What is "moratorium underwriting"?
This is a common form of underwriting used by private international health insurance companies. It covers each individual, family, small group under a policy excluding any medical conditions that have been treated with advice, treatment or medication in the five years preceding the date of the insurance. The moratorium is defined as a qualifying period of 24 months for treatment costs attributable to an existing medical condition and its consequences. After a continuous insurance period of 24 months, private health insurance companies will reimburse the eligible expenses incurred for existing medical conditions if the insured person did not suffer any symptoms and did not require treatment, and did not receive or require any medication during this 24-month period of moratorium. If the insured submits a request for reimbursement for care, it will be reviewed by the insurance company. The insurance company will consider whether or not the patient had a medical history and whether the symptoms are before the date of the subscription.
The subscription for an insured is easy with the moratorium. It may even make the purchase online as travel insurance without formalities. This process still requires a special attention. Private insurance companies take advantage of the moratorium to avoid paying claims and bear the burden of proof to the insured. The insured must justify in many cases with medical evidence that he did not have a medical history. The date of subscription is also often a source of conflict. In addition to having no medical history; determining a disease that happens unannounced is very complicated. The insured must be proving his good faith. It may be also difficult for individuals to initiate an action in a court against a company with a head office in countries where consumer’s rights do not exist.
Our advice in this case is to provide with its application medical records with a complete check up. Legal line will be defined.
What is "full medical underwriting" (FMU)?
You must complete a medical questionnaire with your private medical application. Your good faith is important. You can enter inside the expatriate health plan without exclusion if you have a good health or with partial, total exclusion or with loading premium. If they would like pre- existing medical conditions to be included, this will apply above all to the questions concerning the present state of health, past or present illnesses, disorders and symptoms, as well as treatment. This process of accession is longer and more complicated and requires medical records. Each insurance company appreciates its risk. It depends on the ratio of premium /claims by country and area of cover.

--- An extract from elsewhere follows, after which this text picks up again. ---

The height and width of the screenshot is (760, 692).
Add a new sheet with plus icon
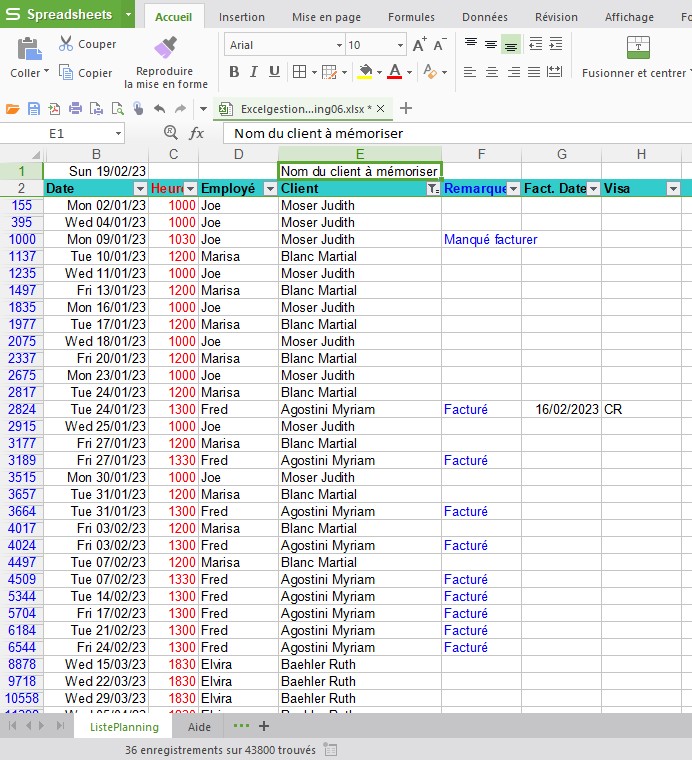264,727
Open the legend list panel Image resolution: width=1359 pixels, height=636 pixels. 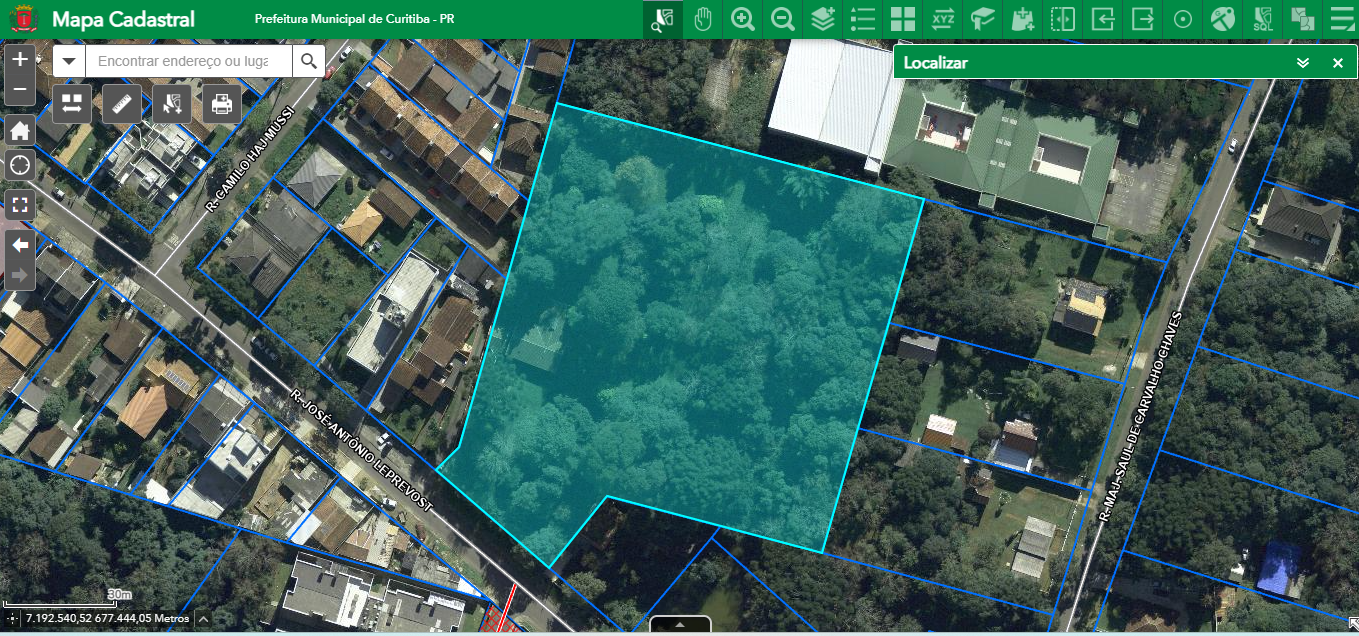pyautogui.click(x=863, y=19)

You must also negotiate with companies on exclusions and the appreciation of risks and provide some concrete medical evidence. Protection for the consumer is more important if you apply with a medical questionnaire (Fully medical underwriting - FMU)
There are two different ways of thinking in international health insurances: the moratorium used by English brokers and medical questionnaires used by European brokers. We find that companies are moving more and more towards medical questionnaires and the cancellation of pre-existing & chronic conditions. I think the moratorium is the root of many conflicts if it is not properly explained to the insured. It is very important in this case to give good advice and not to just sell without professionalism.